* Begin Selected passage *

By bringing together experts from various disciplines in a Disaster Situation Room, Copenhagen Center for Disaster Research, COPE aims to pool and build on knowledge from various sources on disaster management, and to bring the newest findings from the field of research to society before, during and after the disaster strikes.

When the tsunami devastated Asia in 2004 killing several hundred thousands of people, the disaster attracted aid organisations and media attention from all over the world within a very short time. But even though the will to help was huge, the result was in many cases a chaotic handling of the disaster. Indeed, it lacked coordination, collaboration between different professions, and in-depth knowledge about the communities in the affected areas. This inspired a group of academics and people who work in the field to introduce the Master of Disaster Management at the University of Copenhagen, now followed by the opening of COPE, the Copenhagen Centre for Disaster Research. “We have known for years from experience in the field that disaster management demands contributions from many different kinds of disciplines. But we have also seen how difficult it is to bring various professions together. This is also the case for disaster research, which traditionally has been divided into isolated topics. For the first time now, we are combining experts from all kinds of professions, from health and anthropology to literature, law and economy. With a set of minds that think very differently, we believe that we can challenge and improve the conventional way to deliver aid relief and understand disasters”, explains the head of the research centre,Peter Kjær Mackie Jensen.

* End Selected passage *

**What you need to do**
In the disaster research passage, list every field the head of the research center names when describing the experts now being brought together. Answer using only the disaster research passage.

* Begin Data listing *

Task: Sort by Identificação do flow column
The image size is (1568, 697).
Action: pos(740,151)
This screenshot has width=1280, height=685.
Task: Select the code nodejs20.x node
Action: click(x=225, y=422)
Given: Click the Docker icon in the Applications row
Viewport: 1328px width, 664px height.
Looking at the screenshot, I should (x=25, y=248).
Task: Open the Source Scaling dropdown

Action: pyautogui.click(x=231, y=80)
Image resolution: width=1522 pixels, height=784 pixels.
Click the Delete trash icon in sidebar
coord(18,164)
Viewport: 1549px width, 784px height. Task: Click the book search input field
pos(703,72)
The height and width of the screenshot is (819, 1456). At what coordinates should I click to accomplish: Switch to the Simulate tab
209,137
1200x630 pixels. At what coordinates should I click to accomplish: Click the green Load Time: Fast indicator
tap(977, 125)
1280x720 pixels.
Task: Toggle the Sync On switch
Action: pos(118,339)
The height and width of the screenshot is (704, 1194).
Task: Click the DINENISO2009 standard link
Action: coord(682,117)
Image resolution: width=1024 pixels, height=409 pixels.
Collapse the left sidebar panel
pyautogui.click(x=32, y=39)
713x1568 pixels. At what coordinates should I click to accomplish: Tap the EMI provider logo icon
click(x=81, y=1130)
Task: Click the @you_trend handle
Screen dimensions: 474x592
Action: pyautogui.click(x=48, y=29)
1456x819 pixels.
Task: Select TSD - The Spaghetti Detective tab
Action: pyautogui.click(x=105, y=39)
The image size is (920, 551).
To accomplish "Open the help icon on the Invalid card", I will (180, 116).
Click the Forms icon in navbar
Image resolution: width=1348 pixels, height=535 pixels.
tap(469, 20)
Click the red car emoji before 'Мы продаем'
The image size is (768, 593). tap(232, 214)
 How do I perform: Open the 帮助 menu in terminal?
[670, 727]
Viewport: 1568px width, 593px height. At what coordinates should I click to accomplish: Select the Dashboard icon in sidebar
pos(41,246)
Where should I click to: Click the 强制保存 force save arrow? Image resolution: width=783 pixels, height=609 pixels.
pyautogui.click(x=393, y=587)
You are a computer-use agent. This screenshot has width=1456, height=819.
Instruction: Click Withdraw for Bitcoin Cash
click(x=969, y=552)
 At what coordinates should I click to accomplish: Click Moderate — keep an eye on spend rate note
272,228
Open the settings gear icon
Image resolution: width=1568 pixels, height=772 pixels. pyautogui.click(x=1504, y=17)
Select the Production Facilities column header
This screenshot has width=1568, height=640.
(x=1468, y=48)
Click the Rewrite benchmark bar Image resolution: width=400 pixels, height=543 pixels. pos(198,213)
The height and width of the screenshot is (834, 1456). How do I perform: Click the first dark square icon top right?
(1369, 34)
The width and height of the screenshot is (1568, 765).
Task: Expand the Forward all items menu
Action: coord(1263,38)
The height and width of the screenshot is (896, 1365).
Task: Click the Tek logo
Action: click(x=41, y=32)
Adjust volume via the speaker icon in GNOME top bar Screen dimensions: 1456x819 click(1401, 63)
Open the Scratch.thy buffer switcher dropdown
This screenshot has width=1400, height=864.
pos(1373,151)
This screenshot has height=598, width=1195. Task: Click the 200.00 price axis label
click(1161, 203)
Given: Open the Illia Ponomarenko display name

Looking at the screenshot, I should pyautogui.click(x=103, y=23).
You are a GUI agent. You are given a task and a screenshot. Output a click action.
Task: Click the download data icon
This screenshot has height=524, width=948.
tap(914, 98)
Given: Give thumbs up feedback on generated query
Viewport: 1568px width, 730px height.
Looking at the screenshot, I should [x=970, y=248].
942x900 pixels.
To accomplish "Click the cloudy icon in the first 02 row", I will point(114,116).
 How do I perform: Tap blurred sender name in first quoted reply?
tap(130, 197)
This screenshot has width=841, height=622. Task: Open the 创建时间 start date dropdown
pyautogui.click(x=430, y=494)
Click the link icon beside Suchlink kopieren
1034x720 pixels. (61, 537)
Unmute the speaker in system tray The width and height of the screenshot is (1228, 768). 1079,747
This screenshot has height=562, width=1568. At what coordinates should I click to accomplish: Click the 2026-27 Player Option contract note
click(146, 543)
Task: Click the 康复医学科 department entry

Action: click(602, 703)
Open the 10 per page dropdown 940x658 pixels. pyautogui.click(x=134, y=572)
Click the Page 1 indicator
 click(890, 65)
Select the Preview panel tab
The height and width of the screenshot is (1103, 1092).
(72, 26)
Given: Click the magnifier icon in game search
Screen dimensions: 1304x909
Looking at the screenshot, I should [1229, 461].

* End Data listing *

**Written response**
health, anthropology, literature, law, economy